(EXTRACTED RECORDS begins)
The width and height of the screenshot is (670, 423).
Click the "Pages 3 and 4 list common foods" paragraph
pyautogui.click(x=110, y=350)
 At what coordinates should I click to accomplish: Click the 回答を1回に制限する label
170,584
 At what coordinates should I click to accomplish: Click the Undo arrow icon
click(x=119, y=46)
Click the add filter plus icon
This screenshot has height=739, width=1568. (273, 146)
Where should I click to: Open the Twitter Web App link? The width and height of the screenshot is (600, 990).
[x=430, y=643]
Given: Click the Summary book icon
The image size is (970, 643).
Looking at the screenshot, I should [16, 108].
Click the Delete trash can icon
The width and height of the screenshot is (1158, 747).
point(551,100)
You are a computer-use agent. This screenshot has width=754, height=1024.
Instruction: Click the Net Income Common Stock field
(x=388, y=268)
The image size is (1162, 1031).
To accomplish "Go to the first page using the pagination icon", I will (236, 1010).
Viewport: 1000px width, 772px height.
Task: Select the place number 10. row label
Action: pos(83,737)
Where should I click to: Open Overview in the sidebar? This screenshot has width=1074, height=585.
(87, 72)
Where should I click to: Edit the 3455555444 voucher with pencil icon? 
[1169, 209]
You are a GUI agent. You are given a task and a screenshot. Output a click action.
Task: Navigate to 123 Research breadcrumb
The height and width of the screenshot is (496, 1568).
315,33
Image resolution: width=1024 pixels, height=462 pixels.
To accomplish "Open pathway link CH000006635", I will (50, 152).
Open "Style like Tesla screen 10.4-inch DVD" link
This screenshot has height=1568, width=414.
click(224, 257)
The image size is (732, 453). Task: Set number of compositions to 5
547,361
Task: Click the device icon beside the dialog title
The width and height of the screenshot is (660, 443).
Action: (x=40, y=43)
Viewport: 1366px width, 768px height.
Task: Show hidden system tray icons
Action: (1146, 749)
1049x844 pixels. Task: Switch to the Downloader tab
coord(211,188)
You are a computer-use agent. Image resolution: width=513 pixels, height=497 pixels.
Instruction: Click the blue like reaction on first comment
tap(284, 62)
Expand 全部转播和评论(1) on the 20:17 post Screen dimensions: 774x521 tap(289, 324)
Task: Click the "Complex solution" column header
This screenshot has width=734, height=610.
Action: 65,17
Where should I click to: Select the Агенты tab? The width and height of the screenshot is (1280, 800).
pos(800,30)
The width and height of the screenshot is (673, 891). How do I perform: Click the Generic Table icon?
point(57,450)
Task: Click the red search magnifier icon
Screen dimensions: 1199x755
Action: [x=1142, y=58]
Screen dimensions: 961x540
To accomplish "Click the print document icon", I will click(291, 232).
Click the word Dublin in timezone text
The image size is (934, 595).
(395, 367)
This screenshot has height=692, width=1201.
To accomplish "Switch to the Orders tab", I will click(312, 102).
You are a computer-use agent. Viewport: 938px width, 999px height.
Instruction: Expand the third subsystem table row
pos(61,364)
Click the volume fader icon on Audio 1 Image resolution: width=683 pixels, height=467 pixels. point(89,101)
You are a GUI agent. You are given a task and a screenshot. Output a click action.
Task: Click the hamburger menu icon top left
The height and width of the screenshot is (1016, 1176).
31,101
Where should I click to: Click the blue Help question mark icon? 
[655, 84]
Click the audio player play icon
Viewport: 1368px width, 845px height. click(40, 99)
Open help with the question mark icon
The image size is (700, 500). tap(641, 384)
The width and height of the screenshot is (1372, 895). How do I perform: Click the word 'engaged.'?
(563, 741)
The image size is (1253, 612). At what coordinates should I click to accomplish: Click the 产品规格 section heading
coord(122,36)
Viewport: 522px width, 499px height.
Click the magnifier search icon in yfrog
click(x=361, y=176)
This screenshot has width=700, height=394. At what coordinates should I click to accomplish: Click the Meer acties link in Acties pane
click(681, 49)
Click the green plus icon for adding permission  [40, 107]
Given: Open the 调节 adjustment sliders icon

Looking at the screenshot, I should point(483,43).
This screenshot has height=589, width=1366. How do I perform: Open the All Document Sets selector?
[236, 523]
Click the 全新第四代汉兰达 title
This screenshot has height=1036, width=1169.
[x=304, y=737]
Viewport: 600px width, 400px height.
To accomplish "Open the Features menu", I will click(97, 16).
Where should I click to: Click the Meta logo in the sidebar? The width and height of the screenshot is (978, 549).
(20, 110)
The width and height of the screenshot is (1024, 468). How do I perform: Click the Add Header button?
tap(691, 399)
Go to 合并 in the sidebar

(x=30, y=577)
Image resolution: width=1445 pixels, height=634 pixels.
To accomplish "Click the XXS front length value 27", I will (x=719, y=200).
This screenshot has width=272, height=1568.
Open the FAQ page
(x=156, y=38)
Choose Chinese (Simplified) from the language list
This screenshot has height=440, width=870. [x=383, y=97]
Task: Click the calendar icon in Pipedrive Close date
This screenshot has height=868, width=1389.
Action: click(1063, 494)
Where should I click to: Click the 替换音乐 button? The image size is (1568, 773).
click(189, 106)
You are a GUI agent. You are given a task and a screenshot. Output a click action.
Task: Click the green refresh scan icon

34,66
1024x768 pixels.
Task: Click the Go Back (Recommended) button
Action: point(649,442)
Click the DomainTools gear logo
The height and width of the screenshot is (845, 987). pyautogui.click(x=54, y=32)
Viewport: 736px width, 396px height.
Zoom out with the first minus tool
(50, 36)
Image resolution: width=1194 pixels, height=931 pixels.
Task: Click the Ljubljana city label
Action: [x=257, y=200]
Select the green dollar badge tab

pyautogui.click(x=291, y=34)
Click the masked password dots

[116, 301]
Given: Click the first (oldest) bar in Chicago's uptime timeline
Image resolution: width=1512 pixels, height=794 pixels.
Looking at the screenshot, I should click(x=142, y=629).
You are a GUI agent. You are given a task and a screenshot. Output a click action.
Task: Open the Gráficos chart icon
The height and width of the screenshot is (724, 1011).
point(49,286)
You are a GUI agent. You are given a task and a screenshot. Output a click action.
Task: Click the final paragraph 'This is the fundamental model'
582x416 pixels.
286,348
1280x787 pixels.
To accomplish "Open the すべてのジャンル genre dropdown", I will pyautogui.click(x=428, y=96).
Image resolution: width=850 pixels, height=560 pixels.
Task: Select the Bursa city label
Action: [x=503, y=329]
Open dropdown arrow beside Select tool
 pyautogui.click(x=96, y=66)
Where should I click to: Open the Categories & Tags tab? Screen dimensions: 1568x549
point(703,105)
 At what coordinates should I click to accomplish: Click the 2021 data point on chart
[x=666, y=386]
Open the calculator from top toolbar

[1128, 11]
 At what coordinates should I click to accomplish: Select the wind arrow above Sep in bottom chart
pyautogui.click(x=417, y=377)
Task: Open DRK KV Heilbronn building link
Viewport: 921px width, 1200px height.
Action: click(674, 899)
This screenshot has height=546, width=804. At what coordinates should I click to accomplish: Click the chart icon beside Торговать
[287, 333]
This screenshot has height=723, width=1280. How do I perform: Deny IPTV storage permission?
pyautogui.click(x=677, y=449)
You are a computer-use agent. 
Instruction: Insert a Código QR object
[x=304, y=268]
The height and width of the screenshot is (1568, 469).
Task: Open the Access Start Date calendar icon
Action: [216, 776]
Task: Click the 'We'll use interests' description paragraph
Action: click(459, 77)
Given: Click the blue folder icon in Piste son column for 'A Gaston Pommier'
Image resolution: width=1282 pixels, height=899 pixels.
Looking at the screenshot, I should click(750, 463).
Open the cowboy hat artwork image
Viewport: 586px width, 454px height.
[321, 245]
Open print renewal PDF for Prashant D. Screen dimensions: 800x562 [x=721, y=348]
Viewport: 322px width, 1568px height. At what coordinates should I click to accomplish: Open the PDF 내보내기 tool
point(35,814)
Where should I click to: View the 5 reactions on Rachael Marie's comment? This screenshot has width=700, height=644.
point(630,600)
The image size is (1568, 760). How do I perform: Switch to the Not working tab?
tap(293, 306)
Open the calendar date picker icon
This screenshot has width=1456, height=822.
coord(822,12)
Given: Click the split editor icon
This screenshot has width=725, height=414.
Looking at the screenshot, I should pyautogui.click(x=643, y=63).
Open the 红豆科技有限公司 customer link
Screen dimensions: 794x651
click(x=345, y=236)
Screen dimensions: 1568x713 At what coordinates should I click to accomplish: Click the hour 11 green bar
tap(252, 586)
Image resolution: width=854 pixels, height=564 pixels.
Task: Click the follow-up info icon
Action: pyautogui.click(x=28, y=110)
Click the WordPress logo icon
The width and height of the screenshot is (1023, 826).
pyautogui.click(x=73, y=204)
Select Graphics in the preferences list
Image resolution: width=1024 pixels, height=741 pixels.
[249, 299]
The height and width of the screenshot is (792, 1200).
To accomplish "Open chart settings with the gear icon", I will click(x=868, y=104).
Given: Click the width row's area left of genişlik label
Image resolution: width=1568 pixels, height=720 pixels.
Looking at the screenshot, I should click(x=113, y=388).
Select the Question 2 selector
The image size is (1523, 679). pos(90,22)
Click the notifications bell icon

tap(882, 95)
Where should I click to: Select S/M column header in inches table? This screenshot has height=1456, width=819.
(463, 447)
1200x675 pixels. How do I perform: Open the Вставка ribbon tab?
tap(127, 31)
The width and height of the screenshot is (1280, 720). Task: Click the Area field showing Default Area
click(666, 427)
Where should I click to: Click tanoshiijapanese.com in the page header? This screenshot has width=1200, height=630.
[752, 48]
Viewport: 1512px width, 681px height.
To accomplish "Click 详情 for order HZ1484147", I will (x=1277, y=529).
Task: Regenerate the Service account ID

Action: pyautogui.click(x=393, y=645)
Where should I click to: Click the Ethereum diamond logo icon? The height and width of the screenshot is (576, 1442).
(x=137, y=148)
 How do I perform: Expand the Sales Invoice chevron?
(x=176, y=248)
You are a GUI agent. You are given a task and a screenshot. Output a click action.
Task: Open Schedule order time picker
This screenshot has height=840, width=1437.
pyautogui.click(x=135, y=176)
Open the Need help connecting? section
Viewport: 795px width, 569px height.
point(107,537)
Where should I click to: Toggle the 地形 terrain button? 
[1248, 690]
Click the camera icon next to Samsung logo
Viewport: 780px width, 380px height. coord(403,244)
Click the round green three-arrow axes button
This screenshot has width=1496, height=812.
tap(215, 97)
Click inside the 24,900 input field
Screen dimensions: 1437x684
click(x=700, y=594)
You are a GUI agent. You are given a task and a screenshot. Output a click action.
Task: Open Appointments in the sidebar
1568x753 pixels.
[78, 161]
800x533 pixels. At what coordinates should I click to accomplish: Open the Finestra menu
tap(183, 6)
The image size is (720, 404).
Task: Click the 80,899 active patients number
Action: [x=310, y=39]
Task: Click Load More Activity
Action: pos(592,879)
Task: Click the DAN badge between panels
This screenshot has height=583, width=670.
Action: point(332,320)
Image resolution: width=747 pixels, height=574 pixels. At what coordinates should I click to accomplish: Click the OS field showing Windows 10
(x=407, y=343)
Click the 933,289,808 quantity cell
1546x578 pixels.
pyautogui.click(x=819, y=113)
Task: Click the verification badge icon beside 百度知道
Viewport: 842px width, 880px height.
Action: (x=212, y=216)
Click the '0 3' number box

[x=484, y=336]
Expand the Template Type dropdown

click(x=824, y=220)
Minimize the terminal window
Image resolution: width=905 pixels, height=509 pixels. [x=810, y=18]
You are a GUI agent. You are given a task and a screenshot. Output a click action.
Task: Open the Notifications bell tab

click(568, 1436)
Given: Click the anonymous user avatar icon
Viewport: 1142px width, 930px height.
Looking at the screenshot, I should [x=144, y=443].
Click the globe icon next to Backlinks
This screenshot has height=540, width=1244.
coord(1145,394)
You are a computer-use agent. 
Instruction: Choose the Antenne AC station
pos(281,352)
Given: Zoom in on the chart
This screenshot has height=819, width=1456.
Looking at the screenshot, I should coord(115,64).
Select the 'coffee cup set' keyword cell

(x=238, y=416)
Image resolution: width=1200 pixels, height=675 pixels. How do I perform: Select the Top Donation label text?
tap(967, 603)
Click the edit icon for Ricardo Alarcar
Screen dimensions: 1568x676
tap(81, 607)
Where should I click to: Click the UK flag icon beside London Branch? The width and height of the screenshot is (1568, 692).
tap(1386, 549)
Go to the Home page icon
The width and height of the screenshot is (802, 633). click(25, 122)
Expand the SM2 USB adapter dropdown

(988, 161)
(EXTRACTED RECORDS ends)
** WHAT TO WORK ON **
The answer should consist of every line above in which "title" appears.

** EXPECTED ANSWER **
Task: Click the device icon beside the dialog title
Click the 全新第四代汉兰达 title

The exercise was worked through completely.